TASK REQUIREMENTS -
Nothing but a number should be given: the count of lines in the data that include the string "word".

· · ·

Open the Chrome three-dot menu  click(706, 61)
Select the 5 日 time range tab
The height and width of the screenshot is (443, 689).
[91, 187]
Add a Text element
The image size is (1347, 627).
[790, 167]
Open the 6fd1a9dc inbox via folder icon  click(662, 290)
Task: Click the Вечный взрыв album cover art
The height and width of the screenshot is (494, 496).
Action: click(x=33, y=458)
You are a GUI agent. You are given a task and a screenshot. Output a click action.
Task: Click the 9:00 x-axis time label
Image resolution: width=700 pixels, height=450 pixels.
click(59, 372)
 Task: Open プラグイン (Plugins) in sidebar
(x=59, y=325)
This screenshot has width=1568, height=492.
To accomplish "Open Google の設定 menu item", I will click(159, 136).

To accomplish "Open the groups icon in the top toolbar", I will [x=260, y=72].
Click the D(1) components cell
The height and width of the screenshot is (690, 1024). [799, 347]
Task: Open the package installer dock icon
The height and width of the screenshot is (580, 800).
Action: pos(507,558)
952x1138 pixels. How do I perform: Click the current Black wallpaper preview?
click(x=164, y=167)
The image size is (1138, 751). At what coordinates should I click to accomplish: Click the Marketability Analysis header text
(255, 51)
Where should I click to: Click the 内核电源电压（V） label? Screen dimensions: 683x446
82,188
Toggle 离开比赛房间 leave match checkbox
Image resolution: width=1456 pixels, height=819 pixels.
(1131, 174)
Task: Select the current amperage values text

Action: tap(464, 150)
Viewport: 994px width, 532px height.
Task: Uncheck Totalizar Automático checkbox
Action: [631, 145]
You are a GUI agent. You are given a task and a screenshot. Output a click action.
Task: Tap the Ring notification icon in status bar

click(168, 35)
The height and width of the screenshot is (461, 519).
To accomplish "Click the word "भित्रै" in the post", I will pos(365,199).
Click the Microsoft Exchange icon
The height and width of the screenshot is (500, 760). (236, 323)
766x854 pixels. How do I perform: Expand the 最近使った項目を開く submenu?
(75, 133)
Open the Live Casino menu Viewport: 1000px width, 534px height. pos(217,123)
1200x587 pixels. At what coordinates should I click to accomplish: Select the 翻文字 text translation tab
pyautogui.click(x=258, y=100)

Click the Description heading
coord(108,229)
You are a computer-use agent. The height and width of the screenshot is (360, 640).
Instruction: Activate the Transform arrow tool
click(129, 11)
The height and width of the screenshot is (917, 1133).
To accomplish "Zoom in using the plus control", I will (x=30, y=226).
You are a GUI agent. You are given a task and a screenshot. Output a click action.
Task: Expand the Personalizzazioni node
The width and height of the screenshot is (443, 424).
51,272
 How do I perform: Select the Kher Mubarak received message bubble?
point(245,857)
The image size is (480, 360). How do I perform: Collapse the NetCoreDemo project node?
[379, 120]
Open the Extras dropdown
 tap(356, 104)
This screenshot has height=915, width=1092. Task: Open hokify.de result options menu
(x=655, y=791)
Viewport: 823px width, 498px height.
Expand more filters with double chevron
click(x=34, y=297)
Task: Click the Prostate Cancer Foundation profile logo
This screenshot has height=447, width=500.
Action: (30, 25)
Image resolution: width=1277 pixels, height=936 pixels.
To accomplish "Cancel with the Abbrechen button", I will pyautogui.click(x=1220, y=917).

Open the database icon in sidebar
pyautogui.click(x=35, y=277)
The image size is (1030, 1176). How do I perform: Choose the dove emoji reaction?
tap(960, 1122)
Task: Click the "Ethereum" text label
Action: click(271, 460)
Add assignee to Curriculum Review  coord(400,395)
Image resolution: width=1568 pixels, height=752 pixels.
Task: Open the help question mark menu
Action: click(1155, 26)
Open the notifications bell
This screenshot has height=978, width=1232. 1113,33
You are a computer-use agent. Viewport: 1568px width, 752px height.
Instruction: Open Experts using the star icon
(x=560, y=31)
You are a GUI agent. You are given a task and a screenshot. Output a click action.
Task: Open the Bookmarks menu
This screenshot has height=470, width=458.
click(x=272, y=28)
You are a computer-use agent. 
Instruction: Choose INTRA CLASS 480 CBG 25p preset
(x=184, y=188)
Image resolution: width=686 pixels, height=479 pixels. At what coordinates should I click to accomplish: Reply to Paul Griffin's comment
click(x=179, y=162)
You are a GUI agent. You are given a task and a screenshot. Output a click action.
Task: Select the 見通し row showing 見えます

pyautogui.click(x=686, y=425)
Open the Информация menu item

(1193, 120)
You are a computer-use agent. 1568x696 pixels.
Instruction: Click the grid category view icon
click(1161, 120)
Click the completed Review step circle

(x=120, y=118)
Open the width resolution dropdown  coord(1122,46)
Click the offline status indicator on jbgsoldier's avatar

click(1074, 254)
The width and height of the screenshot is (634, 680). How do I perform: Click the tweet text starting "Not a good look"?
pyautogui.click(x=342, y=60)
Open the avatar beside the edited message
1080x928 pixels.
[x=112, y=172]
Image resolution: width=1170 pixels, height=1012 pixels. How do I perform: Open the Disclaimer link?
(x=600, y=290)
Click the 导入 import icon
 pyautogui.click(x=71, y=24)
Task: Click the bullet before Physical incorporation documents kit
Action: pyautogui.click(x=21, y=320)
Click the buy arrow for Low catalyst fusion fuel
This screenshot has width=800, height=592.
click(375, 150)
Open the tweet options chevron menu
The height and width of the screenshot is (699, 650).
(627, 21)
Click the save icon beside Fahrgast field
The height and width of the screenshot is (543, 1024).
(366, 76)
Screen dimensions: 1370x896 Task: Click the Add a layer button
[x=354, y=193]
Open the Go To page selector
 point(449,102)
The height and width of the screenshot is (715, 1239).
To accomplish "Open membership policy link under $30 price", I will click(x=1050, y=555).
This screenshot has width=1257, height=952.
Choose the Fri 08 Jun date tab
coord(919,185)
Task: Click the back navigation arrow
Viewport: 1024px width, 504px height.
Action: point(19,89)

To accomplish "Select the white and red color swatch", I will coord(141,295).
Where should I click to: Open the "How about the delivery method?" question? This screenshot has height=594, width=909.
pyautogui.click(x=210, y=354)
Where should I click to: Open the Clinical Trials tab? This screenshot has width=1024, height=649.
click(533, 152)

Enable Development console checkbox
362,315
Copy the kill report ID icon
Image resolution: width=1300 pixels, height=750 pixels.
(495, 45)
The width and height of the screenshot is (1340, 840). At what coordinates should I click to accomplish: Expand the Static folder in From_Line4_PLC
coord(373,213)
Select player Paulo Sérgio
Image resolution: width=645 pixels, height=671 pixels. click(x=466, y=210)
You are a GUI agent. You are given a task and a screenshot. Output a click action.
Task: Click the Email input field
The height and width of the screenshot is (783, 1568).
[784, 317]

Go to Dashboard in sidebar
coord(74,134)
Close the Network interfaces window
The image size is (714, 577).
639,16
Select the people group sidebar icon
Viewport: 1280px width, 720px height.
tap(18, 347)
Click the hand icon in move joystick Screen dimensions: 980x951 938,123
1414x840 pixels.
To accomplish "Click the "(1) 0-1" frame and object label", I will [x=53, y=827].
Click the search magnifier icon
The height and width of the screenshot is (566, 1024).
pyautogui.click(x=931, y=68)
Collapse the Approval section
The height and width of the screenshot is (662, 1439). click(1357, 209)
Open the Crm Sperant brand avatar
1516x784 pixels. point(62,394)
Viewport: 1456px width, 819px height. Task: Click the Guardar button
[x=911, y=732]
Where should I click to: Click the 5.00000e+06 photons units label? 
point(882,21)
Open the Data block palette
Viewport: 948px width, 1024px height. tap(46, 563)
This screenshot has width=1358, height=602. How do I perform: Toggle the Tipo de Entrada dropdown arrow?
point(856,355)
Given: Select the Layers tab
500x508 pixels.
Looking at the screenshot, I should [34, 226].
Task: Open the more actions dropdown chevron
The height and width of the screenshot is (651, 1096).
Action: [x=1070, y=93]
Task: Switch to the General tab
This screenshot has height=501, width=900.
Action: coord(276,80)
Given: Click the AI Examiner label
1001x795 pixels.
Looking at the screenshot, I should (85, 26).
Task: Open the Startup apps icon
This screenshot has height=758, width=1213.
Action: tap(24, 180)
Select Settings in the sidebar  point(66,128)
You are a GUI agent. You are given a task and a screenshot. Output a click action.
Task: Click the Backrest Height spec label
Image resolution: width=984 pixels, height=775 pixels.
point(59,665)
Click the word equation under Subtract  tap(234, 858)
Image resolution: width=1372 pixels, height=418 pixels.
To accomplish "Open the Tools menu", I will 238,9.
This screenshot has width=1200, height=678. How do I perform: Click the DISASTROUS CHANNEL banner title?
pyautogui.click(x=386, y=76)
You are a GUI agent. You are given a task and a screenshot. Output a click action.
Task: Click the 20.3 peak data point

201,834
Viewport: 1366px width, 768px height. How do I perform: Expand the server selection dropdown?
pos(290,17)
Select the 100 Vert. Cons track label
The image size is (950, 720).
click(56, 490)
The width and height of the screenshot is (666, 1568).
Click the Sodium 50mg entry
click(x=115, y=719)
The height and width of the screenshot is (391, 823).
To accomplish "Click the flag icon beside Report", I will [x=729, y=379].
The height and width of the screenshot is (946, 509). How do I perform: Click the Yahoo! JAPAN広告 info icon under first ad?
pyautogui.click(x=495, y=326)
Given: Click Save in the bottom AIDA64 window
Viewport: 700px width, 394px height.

· · ·

REPLY -
2